### Work required
Up to and including the line that contains "Click the magnifier", write out each line of the material from its first line, exactly.

### Data section
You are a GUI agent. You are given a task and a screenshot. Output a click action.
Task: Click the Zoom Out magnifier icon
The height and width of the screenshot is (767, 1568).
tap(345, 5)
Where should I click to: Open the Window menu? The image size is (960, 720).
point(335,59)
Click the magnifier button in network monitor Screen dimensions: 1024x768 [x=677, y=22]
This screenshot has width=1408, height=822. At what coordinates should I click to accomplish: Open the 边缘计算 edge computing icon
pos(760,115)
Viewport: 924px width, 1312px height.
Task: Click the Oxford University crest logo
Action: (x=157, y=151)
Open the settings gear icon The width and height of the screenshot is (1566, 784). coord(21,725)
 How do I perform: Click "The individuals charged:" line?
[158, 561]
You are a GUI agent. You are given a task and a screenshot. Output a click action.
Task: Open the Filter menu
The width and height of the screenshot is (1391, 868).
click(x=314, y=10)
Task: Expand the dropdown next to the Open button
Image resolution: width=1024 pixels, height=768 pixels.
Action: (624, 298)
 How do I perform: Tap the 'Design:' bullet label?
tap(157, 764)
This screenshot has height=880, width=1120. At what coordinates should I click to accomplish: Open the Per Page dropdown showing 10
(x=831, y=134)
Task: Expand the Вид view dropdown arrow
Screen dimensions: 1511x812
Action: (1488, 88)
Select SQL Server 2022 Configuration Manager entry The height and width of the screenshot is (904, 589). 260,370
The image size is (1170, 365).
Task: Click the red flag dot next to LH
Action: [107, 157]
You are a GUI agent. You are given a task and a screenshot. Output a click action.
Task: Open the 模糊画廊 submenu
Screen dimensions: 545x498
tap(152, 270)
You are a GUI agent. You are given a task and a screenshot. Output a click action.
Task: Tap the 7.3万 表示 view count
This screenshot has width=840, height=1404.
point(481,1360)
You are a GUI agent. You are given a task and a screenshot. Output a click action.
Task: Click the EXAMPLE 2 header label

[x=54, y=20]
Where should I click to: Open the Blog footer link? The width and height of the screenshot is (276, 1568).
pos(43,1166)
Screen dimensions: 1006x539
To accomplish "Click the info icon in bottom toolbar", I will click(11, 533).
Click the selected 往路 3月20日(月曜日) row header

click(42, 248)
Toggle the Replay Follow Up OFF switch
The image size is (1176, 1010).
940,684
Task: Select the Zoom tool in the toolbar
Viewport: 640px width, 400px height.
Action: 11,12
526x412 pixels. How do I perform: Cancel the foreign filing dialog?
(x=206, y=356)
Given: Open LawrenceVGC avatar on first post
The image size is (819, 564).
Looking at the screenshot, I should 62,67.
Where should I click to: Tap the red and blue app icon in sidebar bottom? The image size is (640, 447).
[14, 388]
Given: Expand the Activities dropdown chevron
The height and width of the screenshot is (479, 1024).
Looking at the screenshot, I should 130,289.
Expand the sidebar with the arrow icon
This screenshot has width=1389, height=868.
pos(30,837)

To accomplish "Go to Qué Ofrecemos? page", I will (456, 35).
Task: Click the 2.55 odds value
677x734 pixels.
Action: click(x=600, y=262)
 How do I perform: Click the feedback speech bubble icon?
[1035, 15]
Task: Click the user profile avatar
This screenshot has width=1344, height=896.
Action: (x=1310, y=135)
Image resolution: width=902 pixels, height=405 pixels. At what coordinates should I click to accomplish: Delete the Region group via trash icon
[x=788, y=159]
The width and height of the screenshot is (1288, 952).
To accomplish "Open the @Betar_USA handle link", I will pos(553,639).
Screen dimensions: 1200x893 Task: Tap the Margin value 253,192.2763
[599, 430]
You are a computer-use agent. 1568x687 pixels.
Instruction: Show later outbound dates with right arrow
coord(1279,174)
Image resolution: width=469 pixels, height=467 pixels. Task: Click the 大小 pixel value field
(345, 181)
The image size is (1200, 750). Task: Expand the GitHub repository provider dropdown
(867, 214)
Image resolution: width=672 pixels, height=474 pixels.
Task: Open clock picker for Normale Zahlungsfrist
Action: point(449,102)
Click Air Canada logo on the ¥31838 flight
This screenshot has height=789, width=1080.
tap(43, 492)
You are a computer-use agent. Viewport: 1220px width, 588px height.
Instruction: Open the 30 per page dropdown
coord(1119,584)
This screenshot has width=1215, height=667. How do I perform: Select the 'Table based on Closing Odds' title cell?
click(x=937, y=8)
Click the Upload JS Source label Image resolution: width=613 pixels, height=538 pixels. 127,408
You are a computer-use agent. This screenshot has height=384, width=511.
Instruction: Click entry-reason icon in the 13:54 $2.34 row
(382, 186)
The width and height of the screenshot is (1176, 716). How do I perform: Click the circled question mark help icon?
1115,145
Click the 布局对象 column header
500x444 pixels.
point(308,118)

### Output for this task
You are a GUI agent. You are given a task and a screenshot. Output a click action.
Task: Click the Zoom Out magnifier icon
The height and width of the screenshot is (767, 1568).
tap(345, 5)
Where should I click to: Open the Window menu? The image size is (960, 720).
point(335,59)
Click the magnifier button in network monitor Screen dimensions: 1024x768 [x=677, y=22]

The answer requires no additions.